• What you need to do: There is a line containing "Viewport: 1396px width, 1504px height." in the entries below. Repeat that line and every line after it exactly, and nothing more.

• Source information:
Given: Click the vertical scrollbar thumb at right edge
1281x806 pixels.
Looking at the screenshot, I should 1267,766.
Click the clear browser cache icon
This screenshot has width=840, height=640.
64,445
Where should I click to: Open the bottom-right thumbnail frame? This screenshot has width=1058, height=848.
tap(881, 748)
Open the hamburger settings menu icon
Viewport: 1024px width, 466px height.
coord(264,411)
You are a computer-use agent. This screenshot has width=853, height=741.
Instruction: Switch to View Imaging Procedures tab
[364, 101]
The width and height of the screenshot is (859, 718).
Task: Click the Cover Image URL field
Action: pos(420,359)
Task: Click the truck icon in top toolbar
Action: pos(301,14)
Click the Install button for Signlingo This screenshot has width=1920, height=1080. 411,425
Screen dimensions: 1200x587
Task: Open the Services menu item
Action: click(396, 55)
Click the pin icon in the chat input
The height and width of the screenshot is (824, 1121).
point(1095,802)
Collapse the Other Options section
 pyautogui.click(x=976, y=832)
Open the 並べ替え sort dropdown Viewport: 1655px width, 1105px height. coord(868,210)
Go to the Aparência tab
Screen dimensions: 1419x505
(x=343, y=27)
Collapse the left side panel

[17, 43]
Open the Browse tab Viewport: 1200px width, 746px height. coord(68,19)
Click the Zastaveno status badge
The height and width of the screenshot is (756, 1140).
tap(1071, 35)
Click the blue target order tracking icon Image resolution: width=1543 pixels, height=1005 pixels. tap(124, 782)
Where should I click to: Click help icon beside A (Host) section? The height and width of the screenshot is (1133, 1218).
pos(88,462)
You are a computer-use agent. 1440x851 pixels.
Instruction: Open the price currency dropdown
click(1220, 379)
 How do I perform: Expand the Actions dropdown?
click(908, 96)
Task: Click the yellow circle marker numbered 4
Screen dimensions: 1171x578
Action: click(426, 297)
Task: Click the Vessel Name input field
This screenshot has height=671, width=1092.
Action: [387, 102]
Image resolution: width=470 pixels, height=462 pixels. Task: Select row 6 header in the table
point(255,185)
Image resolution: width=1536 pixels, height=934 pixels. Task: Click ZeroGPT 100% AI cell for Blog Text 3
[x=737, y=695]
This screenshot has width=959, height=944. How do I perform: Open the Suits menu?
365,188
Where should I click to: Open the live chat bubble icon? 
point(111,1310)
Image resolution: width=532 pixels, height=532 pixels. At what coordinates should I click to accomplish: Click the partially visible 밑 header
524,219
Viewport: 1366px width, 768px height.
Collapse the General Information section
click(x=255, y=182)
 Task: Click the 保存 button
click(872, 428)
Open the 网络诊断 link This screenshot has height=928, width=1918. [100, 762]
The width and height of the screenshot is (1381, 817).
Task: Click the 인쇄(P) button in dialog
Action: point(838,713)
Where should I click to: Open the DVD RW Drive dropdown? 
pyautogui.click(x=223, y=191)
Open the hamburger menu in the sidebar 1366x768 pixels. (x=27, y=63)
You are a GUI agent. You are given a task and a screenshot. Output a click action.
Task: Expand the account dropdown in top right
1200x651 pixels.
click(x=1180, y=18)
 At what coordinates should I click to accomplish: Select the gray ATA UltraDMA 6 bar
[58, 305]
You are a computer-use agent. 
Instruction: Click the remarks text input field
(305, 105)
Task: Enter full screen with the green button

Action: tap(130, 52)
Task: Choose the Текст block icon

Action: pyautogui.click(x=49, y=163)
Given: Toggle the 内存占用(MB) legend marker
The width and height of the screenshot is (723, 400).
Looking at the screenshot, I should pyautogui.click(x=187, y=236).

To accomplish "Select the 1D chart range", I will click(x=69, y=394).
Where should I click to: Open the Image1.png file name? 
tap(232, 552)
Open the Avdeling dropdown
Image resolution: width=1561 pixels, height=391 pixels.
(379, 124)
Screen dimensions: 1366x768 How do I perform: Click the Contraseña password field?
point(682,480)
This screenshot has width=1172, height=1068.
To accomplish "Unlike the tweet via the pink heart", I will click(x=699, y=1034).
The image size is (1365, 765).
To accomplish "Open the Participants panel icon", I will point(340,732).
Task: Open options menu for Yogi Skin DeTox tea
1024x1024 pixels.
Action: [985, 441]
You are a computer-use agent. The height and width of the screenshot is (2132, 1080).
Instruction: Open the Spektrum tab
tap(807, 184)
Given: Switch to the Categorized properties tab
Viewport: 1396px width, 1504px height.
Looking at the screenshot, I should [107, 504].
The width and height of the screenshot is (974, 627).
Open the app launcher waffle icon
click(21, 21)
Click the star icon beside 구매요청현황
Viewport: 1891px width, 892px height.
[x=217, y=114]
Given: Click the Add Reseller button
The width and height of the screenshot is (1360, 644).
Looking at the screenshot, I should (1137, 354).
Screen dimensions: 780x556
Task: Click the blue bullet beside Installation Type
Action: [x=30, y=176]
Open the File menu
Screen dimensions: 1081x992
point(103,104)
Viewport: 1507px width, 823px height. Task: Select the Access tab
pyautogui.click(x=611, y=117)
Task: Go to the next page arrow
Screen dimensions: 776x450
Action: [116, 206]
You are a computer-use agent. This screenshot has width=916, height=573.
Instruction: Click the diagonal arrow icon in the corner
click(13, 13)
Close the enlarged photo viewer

• Answer to the exercise:
Viewport: 1396px width, 1504px height.
Looking at the screenshot, I should [107, 504].
The width and height of the screenshot is (974, 627).
Open the app launcher waffle icon
click(21, 21)
Click the star icon beside 구매요청현황
Viewport: 1891px width, 892px height.
[x=217, y=114]
Given: Click the Add Reseller button
The width and height of the screenshot is (1360, 644).
Looking at the screenshot, I should (1137, 354).
Screen dimensions: 780x556
Task: Click the blue bullet beside Installation Type
Action: [x=30, y=176]
Open the File menu
Screen dimensions: 1081x992
point(103,104)
Viewport: 1507px width, 823px height. Task: Select the Access tab
pyautogui.click(x=611, y=117)
Task: Go to the next page arrow
Screen dimensions: 776x450
Action: [116, 206]
You are a computer-use agent. This screenshot has width=916, height=573.
Instruction: Click the diagonal arrow icon in the corner
click(13, 13)
Close the enlarged photo viewer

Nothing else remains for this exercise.